In their ruling, the judges said that “it is indisputable that the
plaintiff suddenly found herself in a narrow and hidden place,
surrounded by five older, thick-bodied males who left her overwhelmed
and unresponsive.
“The videos show the plaintiff surrounded and stuck against the wall
by two of the accused… she has an absent grimace, and keeps her eyes
closed,” they added.
‘Macho culture’
Already on Thursday, large crowds of mainly women had marched in cities
across Spain, including Madrid and Barcelona, following the court
sentencing.
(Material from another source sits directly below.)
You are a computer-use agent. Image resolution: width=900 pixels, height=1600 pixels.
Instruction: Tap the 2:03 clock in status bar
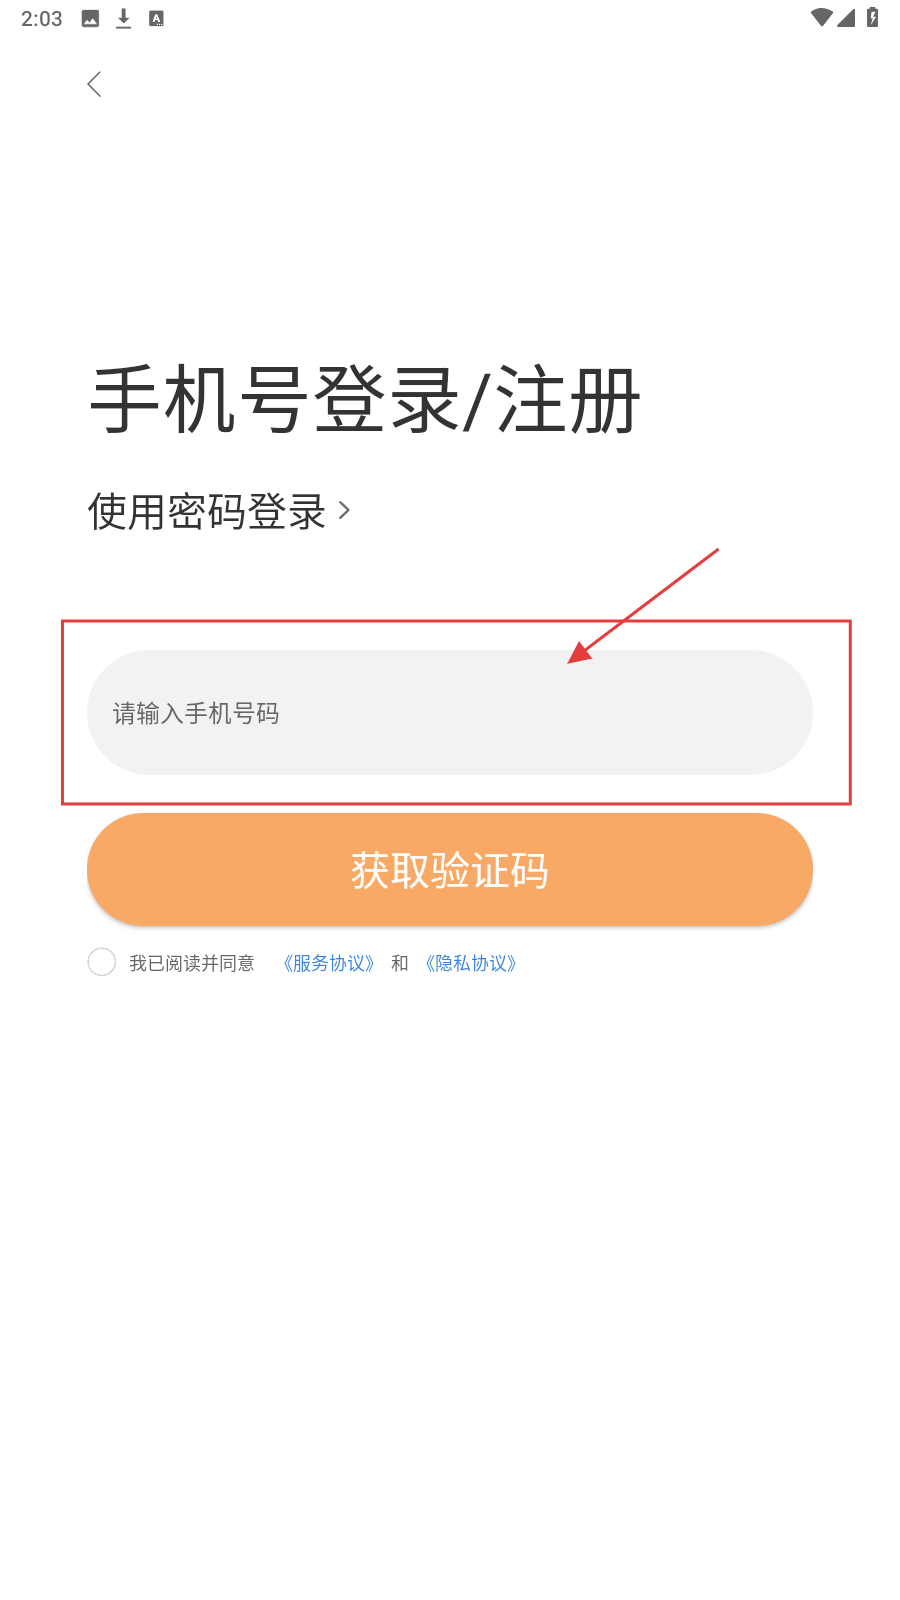(42, 19)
In the northern city of Santander protesters blocked roads,
public television TVE reported.
Then on Friday, thousands of people demonstrated outside the Pamplona court where the judgement was made.
And a community of 16 Carmelite nuns in the Hondarribia monastery in the Basque country condemned the court ruling on Facebook.
“We live cloistered away, wearing a habit that reaches down to our
ankles, we don’t go out in the evening, we don’t go to parties, we don’t
drink alcohol and we’ve undertaken a vow of chastity,” the nuns said.
“And because that’s our free choice, we will defend with all the
means at our disposal… the right of all woman to FREELY do the opposite,
without them being judged, raped, threatened, killed or humiliated,”
they wrote.
State prosecutors said they would appeal the ruling.Adriana Lastra, a
top official with Spain’s main opposition Socialist party, said the
court ruling was “disgraceful”.
“It’s the product of a patriarchal and macho culture,” she added.The
case was cited in signs carried by many women during massive
demonstrations held in cities across Spain to mark International Women’s
Day in March, which were among the largest in Europe.